Political & Election Law: Giuliani Speaks About Stormy Daniels Payment: “It’s not campaign money, no campaign finance violation.”

Friday, May 4, 2018

During a May 2 appearance on the Fox News program, Hannity, Rudy Giuliani offered his succinct interpretation of the legal questions swirling during the Stormy Daniels matter involving President Trump’s longtime attorney, Michael Cohen: “It’s not campaign money, no campaign finance violation.” And while “America’s Mayor” is a regularly featured pundit on Fox News, this appearance was quite different because he is currently acting as one of President Trump’s attorneys in this matter. And, unfortunately for President Trump, Mr. Giuliani’s comments likely created more questions than he answered.

What is known—despite an ever-evolving narrative—is that Cohen took action when confronted with allegations of an illicit relationship between the then-candidate for president and Stephanie Clifford, the adult film actress known as Stormy Daniels. Just prior to the 2016 presidential general election, Cohen, in his words, “facilitated” the payment of $130,000 to Clifford in exchange for her signing a non-disclosure agreement regarding her alleged relationship with Trump. When news of the payment initially surfaced, Cohen said he used a home equity loan to finance the payment. Trump, for his part, told reporters a few weeks ago that he did not know about the $130,000 payment.

Non-disclosure agreements are signed all the time for reasons not connected to politics, and they have been used extensively by Trump and his legal representatives to protect details of his personal life and business dealings. Despite their regularity, such agreements can occasionally trigger important aspects of campaign finance law when payments are involved. For example, federal campaign-finance law defines a “contribution” to a candidate as “anything of value,” including cash, goods, services, loans, and advances (and the Federal Election Commission’s rules specifically cite third-party payments as one form of an in-kind contribution). Of course, if Cohen’s $130,000 payment was a contribution to the Trump campaign, it would have been an impermissible one that exceeded the $2,700 contribution limit. And there would be additional issue if Cohen used corporate resources to make the payment.

So what should we make about Giuliani’s insistence that the $130,000 was repaid by President Trump as part of his regular business relationship with Cohen? Because loans and advances are considered contributions as long as any balance on the loan or advance remains unpaid, this fact does little to cure the alleged violation. If Cohen’s $130,000 payment was a contribution to the Trump campaign, federal campaign-finance laws really don’t care that Cohen was ultimately repaid.

The key question is whether the “thing of value” is given for the purpose of influencing the outcome a federal election. When considering the timing of Cohen’s payment to Clifford, it may look a lot like a third-party payment that is considered a loan or advance (i.e., a contribution) to the Trump campaign. But is it?

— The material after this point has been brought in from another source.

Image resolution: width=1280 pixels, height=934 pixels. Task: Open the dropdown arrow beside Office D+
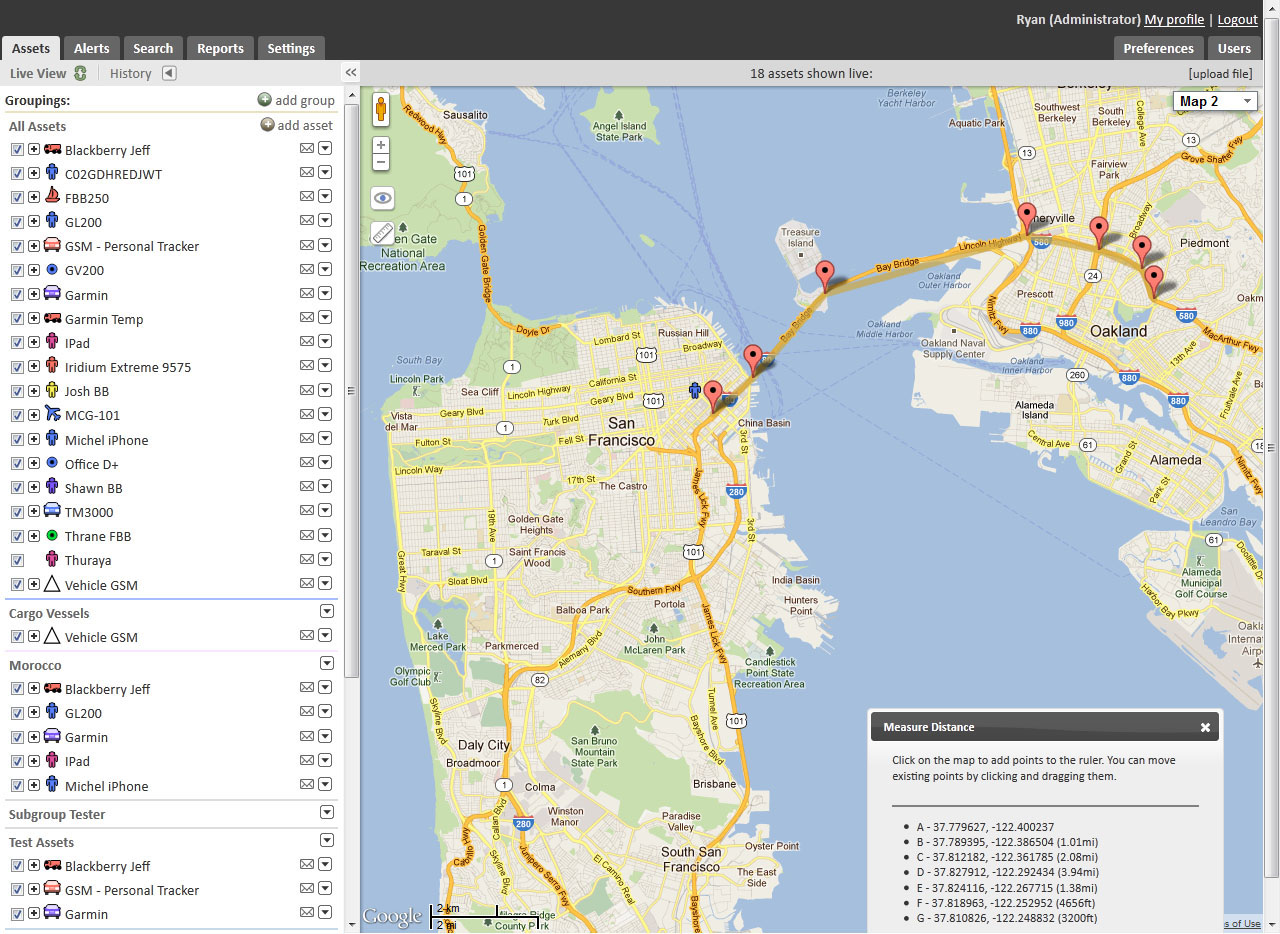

Again, the critical inquiry is whether the payment was made for the purpose of influencing the outcome of a federal election, or what we will summarize as “campaign-related.” Thus, to prove that Cohen’s $130,000 payment was a contribution to Trump’s campaign, there must be a finding that Cohen would not have made that payment but for the fact that Donald Trump was running for President of the United States. As President Trump alluded to in his own tweets, “people of wealth” enter into non-disclosure agreements for many reasons, and he is well-known for requiring non-disclosure agreements to protect details of his personal life and business dealings. Trump’s history and consistency in this regard is extremely helpful to his defense; therefore, despite the knee-jerk reactions of several purported experts, proving this element of campaign-finance law may be harder than they realize.

Indeed, a recent criminal case involving former U.S. Senator John Edwards may hold the key to President Trump’s defense strategy. In that case, federal prosecutors tried to prove that Edwards conspired with wealthy donors and his close aide to conceal (during his presidential campaign) an affair with a videographer. Confronted with having to prove the alleged conspirators’ actual state of mind (a subjective test, no less) with evidence that the payments were made for the purpose of influencing the election, the prosecutors were hampered by a lack of witnesses who could say that Edwards had the intent to violate campaign-finance laws. The jury ultimately returned one verdict in Edwards’ favor and deadlocked on the remaining charges. Without additional evidence and witnesses, prosecutors likely won’t have any more luck going after President Trump on this issue.

Not everyone will be convinced by our analysis because it appears objectively reasonable to conclude that Cohen wanted to prevent the Clifford allegations from seeing airtime near the general election; however, these skeptics are missing the fact that this objective belief, in and of itself, is not be enough to conclude that the $130,000 was an impermissible contribution to the Trump campaign. To be clear, evidence will have to be presented to demonstrate affirmatively that Cohen—and likely Trump—created the payment arrangement for the express purpose of influencing the election. That’s a high hurdle.